Owner: @Alexander Mozeika @Mehmet @Marcin Pawlowski

Assumptions

The data, organised in $K$ columns, is expanded to the $N=rK$, where $r=2,3,\ldots$ , columns.
A number of columns in the expanded data can be corrupted.
Here we consider each column as a segment in some sort of “flash memory” device. For now we assume only that the data can not be “read” from a damaged (or “corrupted”) segment.
The data is available recoverable if at least $K+1$ (of any) columns are uncorrupted.
A node samples uniformly (without replacement) $S$ columns from $N$.

The encoded data is stored in $rK$ columns (represented by rectangles) and can be retrieved from any $K+1$ uncorrupted columns (blue rectangles ), i.e. at most $K(r-1)-1$ can be corrupted (red rectangles).

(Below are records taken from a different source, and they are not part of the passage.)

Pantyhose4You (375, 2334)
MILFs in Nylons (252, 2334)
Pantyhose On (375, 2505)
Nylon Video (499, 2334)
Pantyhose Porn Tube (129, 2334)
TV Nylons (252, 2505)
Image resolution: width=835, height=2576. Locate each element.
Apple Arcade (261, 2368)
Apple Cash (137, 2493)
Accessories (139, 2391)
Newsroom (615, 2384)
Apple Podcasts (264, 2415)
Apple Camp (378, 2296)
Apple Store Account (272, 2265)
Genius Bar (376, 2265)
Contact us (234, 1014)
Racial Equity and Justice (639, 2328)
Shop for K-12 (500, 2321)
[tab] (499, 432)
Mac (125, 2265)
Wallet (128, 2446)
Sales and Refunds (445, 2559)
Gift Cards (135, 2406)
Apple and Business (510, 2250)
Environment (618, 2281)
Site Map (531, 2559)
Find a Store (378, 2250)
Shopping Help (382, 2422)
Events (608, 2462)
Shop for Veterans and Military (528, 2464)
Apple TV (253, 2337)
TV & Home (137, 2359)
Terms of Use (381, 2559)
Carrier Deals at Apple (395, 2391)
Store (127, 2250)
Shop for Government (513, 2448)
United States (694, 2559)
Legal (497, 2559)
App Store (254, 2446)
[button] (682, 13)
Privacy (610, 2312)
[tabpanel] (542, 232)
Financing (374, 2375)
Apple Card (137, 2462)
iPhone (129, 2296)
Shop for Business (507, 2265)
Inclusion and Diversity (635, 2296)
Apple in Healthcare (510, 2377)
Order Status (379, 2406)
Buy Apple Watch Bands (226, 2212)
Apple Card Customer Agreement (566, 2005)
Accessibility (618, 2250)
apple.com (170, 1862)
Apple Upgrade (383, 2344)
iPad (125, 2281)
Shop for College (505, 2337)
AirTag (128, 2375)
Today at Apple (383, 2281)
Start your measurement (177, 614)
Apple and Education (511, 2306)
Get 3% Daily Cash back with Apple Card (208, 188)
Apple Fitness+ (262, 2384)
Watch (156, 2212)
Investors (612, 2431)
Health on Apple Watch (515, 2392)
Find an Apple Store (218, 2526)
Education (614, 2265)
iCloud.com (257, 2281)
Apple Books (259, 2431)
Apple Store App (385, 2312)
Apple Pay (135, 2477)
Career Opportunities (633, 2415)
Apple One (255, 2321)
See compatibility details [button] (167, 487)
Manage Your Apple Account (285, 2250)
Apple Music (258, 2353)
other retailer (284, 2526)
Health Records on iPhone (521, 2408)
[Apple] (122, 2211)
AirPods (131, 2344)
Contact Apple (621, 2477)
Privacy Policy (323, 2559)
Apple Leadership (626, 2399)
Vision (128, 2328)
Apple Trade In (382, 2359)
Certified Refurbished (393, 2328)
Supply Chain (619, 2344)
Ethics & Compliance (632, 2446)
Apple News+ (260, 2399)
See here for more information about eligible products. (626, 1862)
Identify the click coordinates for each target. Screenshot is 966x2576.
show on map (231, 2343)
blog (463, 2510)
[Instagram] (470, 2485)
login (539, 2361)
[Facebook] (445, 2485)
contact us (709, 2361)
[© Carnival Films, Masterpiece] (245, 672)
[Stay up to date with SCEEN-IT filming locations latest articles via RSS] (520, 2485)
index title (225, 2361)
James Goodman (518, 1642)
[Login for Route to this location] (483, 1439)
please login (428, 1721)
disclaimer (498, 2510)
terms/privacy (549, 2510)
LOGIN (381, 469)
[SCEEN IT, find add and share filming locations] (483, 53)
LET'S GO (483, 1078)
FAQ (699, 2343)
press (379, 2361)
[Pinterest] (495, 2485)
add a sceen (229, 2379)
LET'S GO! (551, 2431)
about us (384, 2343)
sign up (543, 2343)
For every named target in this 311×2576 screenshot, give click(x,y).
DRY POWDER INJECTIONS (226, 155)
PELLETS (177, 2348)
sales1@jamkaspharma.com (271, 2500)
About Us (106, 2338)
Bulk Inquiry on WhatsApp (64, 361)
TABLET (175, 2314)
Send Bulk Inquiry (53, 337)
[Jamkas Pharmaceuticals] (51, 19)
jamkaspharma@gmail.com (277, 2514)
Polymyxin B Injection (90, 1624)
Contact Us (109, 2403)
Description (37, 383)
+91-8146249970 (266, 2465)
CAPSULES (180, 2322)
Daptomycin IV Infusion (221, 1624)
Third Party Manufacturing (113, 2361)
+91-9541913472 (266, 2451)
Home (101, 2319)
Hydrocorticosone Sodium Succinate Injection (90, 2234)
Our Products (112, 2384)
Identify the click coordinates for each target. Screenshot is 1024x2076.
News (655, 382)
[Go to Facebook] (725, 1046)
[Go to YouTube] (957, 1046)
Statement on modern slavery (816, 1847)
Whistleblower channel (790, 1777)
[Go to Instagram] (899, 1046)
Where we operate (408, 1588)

The encoded data is stored in $rK$ columns (represented by rectangles) and can be retrieved from any $K+1$ uncorrupted columns (blue rectangles ), i.e. at most $K(r-1)-1$ can be corrupted (red rectangles).

Statistical testing

Setting

The population size is $N = rK$.
The number of uncorrupted columns in the population is $N_U$.
The number of corrupted columns in the population is $N_C=N - N_U$.
A sample of size $S$ is drawn randomly (without replacement**)** from the population.

Observed counts

$\hat{n}_U$ is number of uncorrupted columns in the sample.
$\hat{n}_C = S - \hat{n}_U$ is the number of corrupted columns in the sample.